Further word from our man in Detroit about General Motors’ ambitions in China and its relationship with its joint venture partner, SAIC Motors. It is already planning to expand its dealerships in the country. Now it is hedging its bet on its international partnership with SAIC.
When that partnership was struck in 2010, it was talked up as a global one by which both companies could expand into emerging markets, though, it should be said, GM has always had internal reservations about extending what was a necessity in China in to a worldwide relationship. Nonetheless, GM dealers in some Latin America countries have been selling (a few) SAIC’s Wuling micro vans, for example, and Chinese-made Chevy Sails were exported to India and South America, and some models are being locally produced in a GM plant there.
GM is now thinking more in terms of region-specific partners. In particular, it would work with PSA Peugeot Citroen in eastern Europe and Latin America, and SAIC just in Asian markets outside China.

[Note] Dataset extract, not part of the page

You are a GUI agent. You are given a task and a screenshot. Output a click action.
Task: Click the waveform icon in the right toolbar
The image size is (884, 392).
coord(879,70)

SAIC and GM are discussing a manufacturing and sales joint venture in Indonesia we are told, with the intention of attacking Toyota’s 60% market share there. Yet that follows SAIC scaling back its participation in the two carmakers’ spluttering joint venture in India, and its choice of a local conglomerate, CP Group, in preference to GM as a partner in Thailand. Executives from both GM and SAIC have been quoted as describing the relationship between their companies as a marriage. It is looking increasingly like an open one.